Filme 'Michael' evita polêmicas e foca na trajetória do artista

O longa-metragem Michael, que estreou nos cinemas nesta semana, tem gerado reações intensas entre críticos e fãs. A produção, que retrata os primeiros anos de Michael Jackson, é acusada de omitir as acusações de abuso sexual que marcaram a segunda metade da carreira do 'Rei do Pop'.

Colman Domingo esclarece abordagem do filme

Em entrevista ao programa Today, da NBC, os atores Colman Domingo e Nia Long explicaram que o filme, dirigido por Antoine Fuqua, centra-se na formação de Jackson, não em seus últimos anos. Domingo afirmou:

"O filme abrange dos anos 1960 a 1988. Não entramos nas primeiras acusações, que ocorreram em 2005. Nosso foco é a construção de Michael, um retrato íntimo de quem ele era, sob sua própria perspectiva."

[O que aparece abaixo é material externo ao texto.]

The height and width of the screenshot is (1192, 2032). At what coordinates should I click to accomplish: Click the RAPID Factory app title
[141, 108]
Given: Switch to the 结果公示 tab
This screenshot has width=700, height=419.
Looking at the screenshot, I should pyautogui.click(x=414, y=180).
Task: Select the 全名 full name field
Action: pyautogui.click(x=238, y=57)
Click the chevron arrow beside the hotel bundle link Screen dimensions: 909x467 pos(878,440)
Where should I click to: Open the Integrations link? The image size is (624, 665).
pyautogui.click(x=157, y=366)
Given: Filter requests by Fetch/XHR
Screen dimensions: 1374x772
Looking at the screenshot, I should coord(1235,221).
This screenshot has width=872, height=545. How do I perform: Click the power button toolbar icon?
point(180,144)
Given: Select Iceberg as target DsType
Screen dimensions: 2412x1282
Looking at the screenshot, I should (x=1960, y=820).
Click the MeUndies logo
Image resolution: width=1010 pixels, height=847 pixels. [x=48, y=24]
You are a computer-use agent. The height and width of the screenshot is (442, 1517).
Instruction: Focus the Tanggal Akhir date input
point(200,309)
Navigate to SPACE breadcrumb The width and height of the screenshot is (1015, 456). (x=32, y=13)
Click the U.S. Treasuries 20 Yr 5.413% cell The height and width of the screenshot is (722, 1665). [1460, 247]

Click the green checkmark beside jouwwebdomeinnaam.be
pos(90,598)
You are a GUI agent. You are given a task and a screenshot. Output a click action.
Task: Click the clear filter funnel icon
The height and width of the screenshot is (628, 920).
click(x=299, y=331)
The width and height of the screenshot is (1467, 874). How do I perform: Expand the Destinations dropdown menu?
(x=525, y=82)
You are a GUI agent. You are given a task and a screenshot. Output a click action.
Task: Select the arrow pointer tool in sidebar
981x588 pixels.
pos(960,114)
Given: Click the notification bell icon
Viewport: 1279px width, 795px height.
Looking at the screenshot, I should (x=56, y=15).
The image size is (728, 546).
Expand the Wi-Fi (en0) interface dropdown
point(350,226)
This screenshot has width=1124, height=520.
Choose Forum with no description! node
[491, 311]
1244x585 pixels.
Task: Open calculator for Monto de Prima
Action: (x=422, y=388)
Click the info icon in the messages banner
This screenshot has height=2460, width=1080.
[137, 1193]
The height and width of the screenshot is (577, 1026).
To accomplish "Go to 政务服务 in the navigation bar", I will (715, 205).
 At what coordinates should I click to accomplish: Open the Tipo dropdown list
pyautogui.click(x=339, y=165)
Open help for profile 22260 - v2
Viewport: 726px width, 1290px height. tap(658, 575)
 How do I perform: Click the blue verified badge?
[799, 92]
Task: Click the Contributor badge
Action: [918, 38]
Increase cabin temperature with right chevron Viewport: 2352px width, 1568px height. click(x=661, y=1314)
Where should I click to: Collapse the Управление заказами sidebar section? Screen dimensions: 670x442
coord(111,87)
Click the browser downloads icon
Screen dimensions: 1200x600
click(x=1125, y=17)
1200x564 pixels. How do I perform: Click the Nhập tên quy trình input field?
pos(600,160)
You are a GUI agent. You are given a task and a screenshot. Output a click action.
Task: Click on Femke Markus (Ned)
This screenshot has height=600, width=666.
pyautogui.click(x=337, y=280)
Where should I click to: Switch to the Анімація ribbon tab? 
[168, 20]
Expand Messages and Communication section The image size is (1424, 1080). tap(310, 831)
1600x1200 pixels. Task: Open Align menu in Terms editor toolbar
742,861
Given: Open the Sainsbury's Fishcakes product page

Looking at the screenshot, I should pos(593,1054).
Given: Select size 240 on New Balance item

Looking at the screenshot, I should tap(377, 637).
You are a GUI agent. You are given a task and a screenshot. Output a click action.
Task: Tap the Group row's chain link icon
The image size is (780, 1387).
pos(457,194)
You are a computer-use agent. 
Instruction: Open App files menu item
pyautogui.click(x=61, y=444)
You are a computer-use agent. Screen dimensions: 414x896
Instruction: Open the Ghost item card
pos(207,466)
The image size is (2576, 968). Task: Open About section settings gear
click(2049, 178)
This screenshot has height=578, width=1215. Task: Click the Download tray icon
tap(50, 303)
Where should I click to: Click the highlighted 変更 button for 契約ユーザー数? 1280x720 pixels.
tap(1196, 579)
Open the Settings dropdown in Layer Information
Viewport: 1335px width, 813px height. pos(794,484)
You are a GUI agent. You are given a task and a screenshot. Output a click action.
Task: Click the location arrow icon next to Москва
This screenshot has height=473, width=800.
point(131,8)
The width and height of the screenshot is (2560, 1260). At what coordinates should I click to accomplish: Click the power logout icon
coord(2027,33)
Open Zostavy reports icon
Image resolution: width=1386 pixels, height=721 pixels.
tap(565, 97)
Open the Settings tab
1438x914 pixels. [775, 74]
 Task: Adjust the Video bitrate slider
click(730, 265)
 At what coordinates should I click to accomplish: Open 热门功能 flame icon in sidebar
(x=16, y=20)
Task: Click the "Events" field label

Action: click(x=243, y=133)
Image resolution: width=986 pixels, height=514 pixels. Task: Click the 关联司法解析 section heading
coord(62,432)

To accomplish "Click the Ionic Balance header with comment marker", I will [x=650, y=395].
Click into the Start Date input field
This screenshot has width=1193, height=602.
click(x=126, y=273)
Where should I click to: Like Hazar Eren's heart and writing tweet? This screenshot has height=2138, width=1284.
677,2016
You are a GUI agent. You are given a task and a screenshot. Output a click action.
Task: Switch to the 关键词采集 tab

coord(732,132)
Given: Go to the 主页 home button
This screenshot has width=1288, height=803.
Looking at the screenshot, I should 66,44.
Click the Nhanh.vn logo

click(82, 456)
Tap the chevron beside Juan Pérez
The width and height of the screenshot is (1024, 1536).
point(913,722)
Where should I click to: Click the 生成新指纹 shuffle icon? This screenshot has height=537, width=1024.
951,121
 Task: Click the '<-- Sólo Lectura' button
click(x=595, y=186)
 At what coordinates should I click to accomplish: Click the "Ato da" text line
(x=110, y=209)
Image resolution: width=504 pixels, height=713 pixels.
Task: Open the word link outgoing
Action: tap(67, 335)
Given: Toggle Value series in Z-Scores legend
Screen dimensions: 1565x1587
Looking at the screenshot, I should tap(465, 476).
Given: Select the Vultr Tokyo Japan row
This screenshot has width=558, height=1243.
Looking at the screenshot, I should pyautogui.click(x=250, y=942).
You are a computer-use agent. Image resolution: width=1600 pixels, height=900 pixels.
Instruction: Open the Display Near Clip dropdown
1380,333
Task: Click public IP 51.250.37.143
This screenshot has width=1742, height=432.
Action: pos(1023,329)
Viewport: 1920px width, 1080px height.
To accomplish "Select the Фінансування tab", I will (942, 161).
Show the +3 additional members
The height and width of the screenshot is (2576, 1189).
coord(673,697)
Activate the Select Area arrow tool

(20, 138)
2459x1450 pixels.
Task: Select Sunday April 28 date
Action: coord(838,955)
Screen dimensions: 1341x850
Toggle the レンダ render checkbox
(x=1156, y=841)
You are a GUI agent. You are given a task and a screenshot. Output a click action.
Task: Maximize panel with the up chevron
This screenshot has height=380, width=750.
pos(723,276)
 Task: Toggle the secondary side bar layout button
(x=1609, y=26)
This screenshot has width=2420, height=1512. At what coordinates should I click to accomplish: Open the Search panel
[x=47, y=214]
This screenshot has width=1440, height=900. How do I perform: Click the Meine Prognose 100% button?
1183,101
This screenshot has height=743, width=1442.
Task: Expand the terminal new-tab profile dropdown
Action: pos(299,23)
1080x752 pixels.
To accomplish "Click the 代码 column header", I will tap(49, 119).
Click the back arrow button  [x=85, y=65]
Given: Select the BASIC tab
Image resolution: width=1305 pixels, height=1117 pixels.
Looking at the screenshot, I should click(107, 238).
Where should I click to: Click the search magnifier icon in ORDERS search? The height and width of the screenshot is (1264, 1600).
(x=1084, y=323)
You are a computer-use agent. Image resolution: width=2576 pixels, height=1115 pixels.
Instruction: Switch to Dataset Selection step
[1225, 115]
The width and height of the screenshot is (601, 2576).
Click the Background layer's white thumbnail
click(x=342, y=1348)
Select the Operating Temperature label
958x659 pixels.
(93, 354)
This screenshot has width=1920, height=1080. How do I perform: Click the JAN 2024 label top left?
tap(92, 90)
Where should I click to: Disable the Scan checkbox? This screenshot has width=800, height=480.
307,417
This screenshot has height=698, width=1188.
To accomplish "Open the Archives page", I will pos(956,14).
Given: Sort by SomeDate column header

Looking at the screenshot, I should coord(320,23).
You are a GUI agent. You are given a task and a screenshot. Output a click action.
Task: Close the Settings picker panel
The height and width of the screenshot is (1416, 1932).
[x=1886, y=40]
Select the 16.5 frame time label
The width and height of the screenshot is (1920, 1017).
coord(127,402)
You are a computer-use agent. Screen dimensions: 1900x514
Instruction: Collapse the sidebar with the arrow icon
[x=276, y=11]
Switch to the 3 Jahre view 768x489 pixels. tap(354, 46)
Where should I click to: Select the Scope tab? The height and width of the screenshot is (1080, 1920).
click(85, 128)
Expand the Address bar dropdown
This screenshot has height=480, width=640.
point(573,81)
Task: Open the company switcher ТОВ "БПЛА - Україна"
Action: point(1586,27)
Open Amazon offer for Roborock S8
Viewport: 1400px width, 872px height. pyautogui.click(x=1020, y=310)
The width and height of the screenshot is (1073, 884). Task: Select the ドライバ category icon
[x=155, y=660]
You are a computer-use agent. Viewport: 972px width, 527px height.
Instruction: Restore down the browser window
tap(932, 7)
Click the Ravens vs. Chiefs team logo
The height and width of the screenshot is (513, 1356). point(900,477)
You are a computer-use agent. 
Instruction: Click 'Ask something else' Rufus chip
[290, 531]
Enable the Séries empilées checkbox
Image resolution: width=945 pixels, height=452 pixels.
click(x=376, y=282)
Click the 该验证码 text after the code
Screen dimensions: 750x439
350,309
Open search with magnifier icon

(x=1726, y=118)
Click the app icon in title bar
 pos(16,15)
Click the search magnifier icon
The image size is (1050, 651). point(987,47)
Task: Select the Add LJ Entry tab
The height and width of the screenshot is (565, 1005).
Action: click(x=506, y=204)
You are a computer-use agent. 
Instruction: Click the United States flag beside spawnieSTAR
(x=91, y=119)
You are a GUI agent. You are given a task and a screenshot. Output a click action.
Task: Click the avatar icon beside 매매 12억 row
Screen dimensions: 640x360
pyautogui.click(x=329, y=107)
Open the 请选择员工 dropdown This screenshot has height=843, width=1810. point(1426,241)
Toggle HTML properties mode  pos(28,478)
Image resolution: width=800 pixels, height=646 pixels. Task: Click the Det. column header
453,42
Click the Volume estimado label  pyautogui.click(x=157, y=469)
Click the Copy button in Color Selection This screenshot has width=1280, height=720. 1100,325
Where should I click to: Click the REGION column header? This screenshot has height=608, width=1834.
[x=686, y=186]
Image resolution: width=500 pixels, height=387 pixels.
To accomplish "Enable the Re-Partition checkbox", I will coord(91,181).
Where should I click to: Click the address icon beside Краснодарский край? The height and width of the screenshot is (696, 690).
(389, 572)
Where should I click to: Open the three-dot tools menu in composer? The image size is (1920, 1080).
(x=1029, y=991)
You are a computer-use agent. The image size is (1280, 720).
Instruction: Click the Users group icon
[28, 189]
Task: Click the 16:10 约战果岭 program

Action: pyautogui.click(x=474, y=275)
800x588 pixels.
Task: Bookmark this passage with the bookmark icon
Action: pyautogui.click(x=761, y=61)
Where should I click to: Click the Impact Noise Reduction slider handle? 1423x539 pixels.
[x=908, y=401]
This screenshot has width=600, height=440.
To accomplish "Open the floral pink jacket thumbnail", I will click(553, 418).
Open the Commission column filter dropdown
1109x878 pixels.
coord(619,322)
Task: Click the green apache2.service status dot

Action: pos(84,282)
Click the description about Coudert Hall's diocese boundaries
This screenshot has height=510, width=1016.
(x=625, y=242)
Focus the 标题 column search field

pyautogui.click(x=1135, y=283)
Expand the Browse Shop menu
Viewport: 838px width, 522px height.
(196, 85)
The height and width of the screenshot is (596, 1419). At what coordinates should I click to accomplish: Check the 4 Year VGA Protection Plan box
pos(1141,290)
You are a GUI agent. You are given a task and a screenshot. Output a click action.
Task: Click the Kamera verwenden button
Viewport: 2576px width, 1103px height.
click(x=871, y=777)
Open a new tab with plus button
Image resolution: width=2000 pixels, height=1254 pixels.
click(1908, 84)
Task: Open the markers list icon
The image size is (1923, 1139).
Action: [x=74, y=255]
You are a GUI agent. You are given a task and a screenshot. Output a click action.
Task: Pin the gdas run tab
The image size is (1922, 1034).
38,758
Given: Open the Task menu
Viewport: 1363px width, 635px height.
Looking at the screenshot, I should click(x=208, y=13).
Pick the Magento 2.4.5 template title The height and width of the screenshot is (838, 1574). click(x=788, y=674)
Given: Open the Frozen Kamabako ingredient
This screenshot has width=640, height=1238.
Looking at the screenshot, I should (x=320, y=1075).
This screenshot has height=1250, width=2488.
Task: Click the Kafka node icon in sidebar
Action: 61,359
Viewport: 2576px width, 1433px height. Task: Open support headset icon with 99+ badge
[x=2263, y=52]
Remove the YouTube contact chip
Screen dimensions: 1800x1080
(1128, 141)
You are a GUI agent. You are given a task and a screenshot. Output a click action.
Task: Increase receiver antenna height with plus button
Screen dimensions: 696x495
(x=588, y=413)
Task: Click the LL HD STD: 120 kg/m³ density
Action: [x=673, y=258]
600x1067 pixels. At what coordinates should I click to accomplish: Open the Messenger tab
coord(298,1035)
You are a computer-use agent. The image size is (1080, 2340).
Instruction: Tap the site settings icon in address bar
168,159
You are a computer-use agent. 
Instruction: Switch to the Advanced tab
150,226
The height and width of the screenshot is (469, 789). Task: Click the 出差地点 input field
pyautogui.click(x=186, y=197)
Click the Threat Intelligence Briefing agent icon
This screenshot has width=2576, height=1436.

O ator também sugeriu a possibilidade de uma sequência, que poderia abordar eventos posteriores. "Há uma chance de um Parte 2, que poderia tratar de outros acontecimentos. Mas este filme é sobre a formação de Michael, como ele foi criado e como buscou sua voz como artista."

Produção enfrenta críticas e elogios

O filme, produzido pelos executores do espólio de Jackson, John Branca e John McClain, e pelo diretor Fuqua, recebeu avaliações mistas. Enquanto alguns críticos o chamaram de "brilhante", outros o classificaram como uma abordagem "segura e cautelosa" sobre a vida do cantor.

A pontuação no Rotten Tomatoes varia entre 26% e 35% entre os críticos certificados.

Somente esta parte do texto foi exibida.